• [Text block]
▼
Sellars grew up in rural Pinnebog with much outdoor life: skating, swimming, playing baseball and tending the garden. There were Norwegian, Anglo-Canadian and French Canadian boys, and he found that It was a rather egalitarian situation. . . . Religious differences were taken for granted and ignored." A two-culture background disposed him to be international in outlook.
Although he had friends in the village and countryside, he had no intellectual competitors. He went to the village school; and on completion of the eight grades at Pinnebog, he was sent to the Ferris Institute at Big Rapids to prepare him for the university. "There, he said, "I began to stand out and gained the friendship of both Mr. and Mrs. Ferris. W. D. Henderson, his teacher in physics and chemistry, once visited Sellars's home and saw his father's library. "Now I know," he said, "why Sellars has stood out."
The Ferrises in turn gave Sellars the run of their private library. Here he found and read Edward Bellamy's Looking Backward, following this later with Morris’s News from Nowhere and John Ball’s Dream. The result was that he developed a critical attitude toward nation-states and wars. "The Spanish-American War was on," he said, "and I became skeptical of it. . . . I remember that some of the students drilled, but I did not."
A year at the Ferris Institute prepared him for the university, but he taught in a rural one-room school for a year - all eight grades - and had more pupils than usual pass the county examinations. He himself passed an examination for a first-class lifetime teaching certificate. Earning twenty-eight dollars a month, he saved most of it.
▲
• [What to work on]
1: In the passage on Sellars's early years, how much did he earn each month while teaching in the rural one-room school?
2: Using the passage on Sellars's early years, explain how he came to develop a critical attitude toward nation-states and wars.
3: Continue the passage on Sellars's early years, starting after its final sentence.

• [Listed records]
▼
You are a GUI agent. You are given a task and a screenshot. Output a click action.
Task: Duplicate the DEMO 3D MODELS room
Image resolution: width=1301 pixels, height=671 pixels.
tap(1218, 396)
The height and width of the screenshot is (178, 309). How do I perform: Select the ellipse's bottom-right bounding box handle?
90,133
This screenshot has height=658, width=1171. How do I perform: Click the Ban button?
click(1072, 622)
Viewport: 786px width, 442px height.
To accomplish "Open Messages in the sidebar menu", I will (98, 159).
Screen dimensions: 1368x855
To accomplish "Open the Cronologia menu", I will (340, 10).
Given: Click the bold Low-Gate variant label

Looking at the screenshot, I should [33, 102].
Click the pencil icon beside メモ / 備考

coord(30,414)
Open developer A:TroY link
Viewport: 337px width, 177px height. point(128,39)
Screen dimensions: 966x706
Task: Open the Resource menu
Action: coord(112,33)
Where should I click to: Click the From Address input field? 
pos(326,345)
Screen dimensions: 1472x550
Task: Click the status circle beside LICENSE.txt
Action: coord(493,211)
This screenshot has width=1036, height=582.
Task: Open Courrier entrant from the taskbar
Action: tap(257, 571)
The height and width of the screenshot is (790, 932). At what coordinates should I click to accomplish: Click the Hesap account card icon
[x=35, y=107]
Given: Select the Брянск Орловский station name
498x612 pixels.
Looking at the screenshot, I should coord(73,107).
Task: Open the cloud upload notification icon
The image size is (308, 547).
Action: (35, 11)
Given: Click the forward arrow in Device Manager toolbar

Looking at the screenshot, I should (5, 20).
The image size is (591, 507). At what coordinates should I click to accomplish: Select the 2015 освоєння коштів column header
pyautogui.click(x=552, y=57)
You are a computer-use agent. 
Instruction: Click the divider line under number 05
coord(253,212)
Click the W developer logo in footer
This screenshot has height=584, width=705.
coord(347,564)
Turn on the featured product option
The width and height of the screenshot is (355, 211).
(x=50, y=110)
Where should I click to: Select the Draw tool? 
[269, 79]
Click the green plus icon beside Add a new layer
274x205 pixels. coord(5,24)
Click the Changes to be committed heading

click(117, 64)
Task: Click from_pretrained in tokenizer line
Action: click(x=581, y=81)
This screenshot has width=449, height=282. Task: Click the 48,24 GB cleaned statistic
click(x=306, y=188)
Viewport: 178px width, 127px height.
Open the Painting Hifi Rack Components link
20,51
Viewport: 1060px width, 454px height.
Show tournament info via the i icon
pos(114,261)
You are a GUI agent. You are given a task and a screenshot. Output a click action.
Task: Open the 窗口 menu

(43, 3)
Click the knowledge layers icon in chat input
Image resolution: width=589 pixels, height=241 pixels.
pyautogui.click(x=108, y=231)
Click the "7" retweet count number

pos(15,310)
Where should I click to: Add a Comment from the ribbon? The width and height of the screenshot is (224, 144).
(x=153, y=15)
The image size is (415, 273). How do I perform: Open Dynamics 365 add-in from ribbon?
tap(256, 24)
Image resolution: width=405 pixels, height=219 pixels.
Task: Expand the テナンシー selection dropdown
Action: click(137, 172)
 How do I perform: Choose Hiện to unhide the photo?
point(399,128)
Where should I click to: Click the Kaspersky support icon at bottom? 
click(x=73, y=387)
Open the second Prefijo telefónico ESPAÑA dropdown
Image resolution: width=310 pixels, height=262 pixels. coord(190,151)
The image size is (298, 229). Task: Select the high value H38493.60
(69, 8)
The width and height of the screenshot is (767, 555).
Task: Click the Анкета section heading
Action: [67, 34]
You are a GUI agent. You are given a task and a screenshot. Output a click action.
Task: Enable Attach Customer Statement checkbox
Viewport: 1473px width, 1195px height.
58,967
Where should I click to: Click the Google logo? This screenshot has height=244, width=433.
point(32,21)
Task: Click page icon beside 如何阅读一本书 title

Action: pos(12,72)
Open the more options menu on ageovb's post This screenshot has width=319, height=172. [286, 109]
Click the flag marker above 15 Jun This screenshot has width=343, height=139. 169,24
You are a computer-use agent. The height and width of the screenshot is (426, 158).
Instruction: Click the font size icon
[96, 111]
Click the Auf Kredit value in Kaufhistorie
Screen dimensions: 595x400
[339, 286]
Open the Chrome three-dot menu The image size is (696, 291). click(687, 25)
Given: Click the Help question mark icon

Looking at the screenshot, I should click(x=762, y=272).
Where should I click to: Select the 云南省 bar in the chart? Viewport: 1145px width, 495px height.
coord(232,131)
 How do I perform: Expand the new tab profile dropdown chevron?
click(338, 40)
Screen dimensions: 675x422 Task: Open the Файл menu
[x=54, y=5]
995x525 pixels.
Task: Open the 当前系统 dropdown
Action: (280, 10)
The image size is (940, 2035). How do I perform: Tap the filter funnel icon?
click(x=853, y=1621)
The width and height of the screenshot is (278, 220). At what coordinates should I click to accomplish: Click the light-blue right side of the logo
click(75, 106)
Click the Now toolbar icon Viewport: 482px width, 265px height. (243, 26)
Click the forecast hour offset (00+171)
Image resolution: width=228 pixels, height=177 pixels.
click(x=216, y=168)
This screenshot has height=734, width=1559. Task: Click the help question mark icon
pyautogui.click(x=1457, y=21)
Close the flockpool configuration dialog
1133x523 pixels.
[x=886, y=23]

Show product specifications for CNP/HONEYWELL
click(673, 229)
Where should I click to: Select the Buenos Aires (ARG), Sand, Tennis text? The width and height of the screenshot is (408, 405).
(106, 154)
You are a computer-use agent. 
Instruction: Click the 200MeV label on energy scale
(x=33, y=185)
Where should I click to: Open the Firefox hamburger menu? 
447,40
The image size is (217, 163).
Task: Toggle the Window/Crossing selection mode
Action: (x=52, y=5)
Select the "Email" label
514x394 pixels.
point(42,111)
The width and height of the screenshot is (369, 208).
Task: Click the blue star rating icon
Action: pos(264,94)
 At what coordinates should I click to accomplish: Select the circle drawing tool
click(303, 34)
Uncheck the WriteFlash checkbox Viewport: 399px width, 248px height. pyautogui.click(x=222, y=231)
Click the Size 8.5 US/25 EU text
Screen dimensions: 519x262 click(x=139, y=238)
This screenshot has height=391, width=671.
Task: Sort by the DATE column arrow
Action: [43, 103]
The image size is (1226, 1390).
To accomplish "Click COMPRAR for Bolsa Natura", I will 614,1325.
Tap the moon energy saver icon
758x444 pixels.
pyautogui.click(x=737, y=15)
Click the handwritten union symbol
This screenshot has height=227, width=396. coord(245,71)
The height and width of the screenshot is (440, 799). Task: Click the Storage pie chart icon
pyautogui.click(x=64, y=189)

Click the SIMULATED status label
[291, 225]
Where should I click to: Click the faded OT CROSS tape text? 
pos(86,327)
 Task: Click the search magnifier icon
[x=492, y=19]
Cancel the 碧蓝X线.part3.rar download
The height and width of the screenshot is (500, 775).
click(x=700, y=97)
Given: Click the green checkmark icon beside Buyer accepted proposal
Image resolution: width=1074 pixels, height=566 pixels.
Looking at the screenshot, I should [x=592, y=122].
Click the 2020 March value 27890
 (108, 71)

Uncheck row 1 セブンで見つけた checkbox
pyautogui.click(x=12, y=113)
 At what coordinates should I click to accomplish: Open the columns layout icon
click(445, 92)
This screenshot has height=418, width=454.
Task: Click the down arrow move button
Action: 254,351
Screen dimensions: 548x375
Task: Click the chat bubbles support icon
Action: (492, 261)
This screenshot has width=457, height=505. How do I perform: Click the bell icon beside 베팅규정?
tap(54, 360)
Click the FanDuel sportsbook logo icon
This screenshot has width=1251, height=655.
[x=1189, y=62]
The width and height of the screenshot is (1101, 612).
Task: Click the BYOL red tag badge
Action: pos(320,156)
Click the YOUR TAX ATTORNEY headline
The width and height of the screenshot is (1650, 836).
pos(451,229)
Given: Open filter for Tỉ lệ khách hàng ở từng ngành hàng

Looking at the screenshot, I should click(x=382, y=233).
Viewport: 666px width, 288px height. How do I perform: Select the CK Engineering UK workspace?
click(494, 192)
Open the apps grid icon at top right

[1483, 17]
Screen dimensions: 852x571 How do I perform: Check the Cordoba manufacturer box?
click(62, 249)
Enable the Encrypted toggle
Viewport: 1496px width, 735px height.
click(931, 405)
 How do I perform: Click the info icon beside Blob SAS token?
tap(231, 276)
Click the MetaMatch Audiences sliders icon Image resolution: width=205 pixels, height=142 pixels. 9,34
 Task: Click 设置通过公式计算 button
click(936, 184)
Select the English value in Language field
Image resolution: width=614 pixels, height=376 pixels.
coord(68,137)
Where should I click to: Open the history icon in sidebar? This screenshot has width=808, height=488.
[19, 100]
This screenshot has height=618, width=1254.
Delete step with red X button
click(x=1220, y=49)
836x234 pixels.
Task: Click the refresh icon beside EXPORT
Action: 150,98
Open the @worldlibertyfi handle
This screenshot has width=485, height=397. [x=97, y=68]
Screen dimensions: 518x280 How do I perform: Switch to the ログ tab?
▲
• [Expected responses]
1: Twenty-eight dollars a month.

2: The Ferrises gave him the run of their private library, where he read Edward Bellamy's Looking Backward and later Morris's News from Nowhere and John Ball's Dream. The passage says this reading resulted in his critical attitude toward nation-states and wars.

3:
The College Years
Sellars entered the University of Michigan in 1899, washing dishes for his board during his first year, then with his brother, cooking his own meals. He states that he was not well prepared for the university, yet his selection of courses threw him in with the class ahead of him. Still, he says, he "made a go of it," so much so indeed that on graduation his class voted him one of the two most scholarly of its members. This opinion was evidently shared by Professor Wenley of the philosophy department, who recommended him for a fellowship at the University of Wisconsin, then invited him back to teach at Michigan while he himself was on sabbatical leave. In 1904 he was offered a teaching fellowship in philosophy at the University of Wisconsin.
The academic year of 1909-1910 Sellars spent in Europe. Sellars discussed with Bergson the possibility of a naturalistic, emergent type of evolution. But Bergson referred him to the scientifically trained vitalist, Hans Driesch, with whom he then studied in Heidelberg. His recollections of Driesch are not indicated in his records, but he did have personal discussions with him and Driesch pointed him to relevant specifics in physiology.
Sellars returned to teaching with a notable course in the philosophy of science. "We sometimes used Ward's Naturalism and Agnosticism but also used Huxley, Mach, Poincare, and Pearson," Sellars recalled. Many of his students were graduate students in physics, chemistry, and biology.
His Writing
Three important developments had meanwhile occurred. In 1911 Sellars married his cousin, Helen Maud Stalker, an intelligent and beautiful woman who was a great helpmate until her death in 1962. In the early years of their marriage, Helen translated Bougle's Evolution of Values, for which Roy wrote a preface. In 1912 and I913 their two children were born: Wilfrid, who was to become a most eminent philosopher, and Cecily who became a minister's wife and a psychologist.
His Next Step in Religion (1918) rejected H. G. Wells’s God as well as the Christian: “I challenge any one to develop a really tenable system of theology,” to which he added that he wanted to see a “human faith” with “no tottering creed to sustain.”
Sellars wrote Evolutionary Naturalism (1922), Religion Coming of Age (1928), signed Humanist Manifesto I in 1933, The Philosophy of Physical Realism (1932), "Religious Humanism" in The New Humanist (May-June 1933), and "In Defense of the Manifesto" in The New Humanist (May-June 1933).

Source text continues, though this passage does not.